As John, a colleague and one of my earliest contacts prior to arriving, explained to me back in my early days of residing here; “days in China can be categorized into two distinct possibilities: good and bad.”
Today was a bad China day. Sometimes it’s a myriad of miscommunication that stirs up a bad China day. Perhaps someone has done something specific, but the majority of the time it’s the little things. The pollution, people walking too slow, unsatisfying food, your inability to speak enough Chinese, too many stares, an excessively crowded bus, or a new private student whose level of English is not near your expectations.
The latter is what caused my bad China day. The 11 year old I spoke of in my last entry, is a new private student. I was told he had a decent ability to listen and comprehend, of course, well aware that the level of comprehension would be low, I set my expectations to an utterly low standard. He is a mere child, not my university students who have had 6+ years of English experience. So I prepared a “Get to know you” lesson of very simple questions: “How old are you?, What do you like…?, Do you have…?” I mostly let him talk, asking me questions. He really had no concept of grammar, asking questions, phonetics, or even being able to listen to me say things in Chinglish. I get more answers from Kirin, the 6 year old I tutor.

_THE PROBLEM_.
For each statement, say yes or no to whether the text about a bad China day agrees with it, and quote the words from the text that decide it. 1. The new private student is 11 years old. 2. The university students have had fewer than three years of English. 3. The writer gets more answers from Kirin than from the new student.

_PROVIDED MATERIAL_.
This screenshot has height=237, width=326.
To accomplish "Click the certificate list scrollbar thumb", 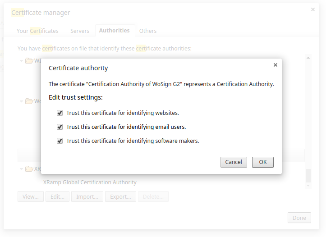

_EXERCISE OUTPUT_.
1. Yes: "The 11 year old I spoke of in my last entry, is a new private student."
2. No: "my university students who have had 6+ years of English experience."
3. Yes: "I get more answers from Kirin, the 6 year old I tutor."